INSTRUCTIONS FOR THE TASK:
What is needed is the full set of records, word for word, with no pictures.

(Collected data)
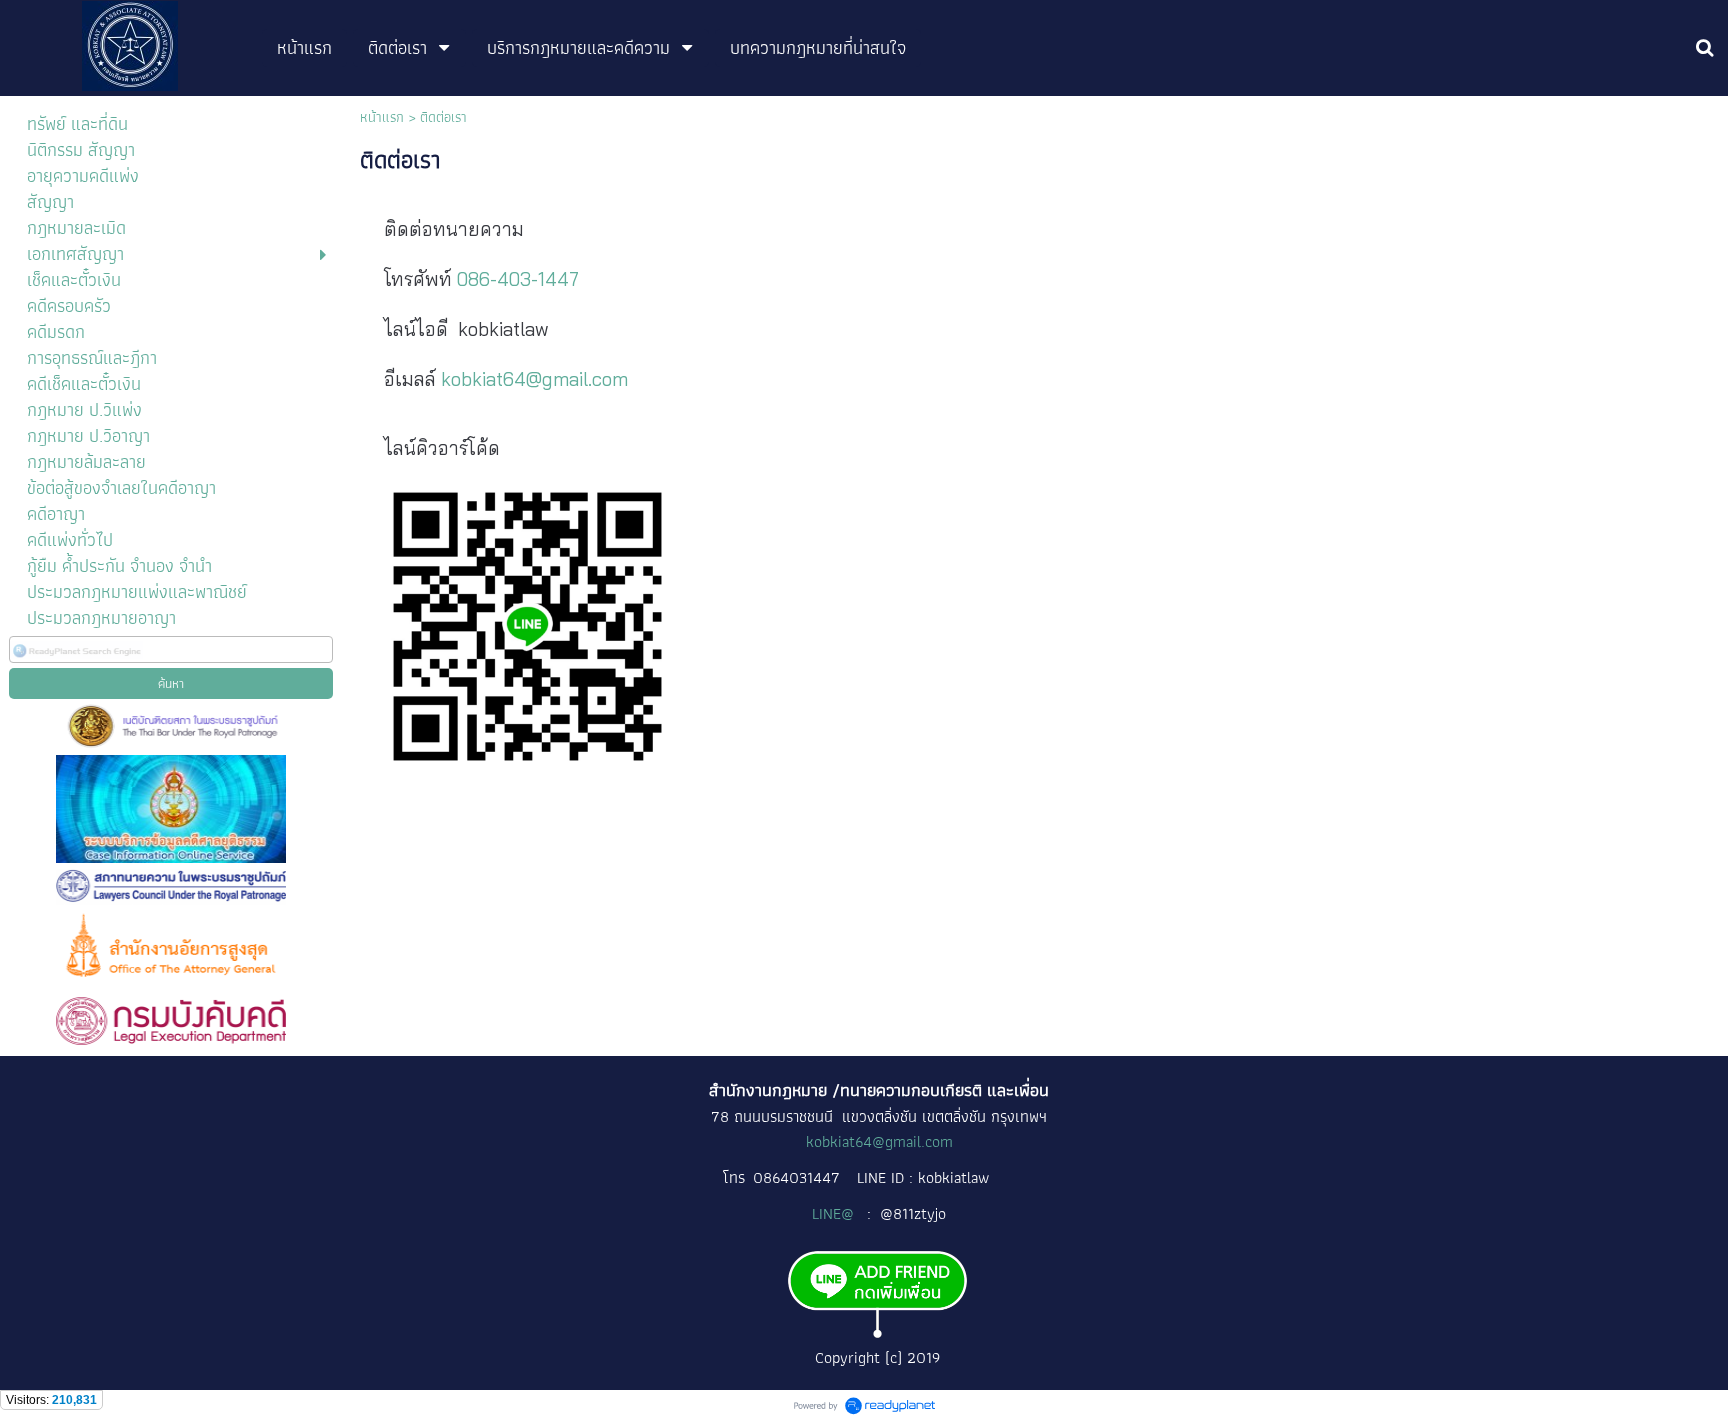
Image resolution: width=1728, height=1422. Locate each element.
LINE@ (835, 1213)
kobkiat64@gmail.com (534, 379)
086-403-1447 (518, 279)
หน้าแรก (382, 117)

REPLY:
Image resolution: width=1728, height=1422. Locate each element.
LINE@ (835, 1213)
kobkiat64@gmail.com (534, 379)
086-403-1447 (518, 279)
หน้าแรก (382, 117)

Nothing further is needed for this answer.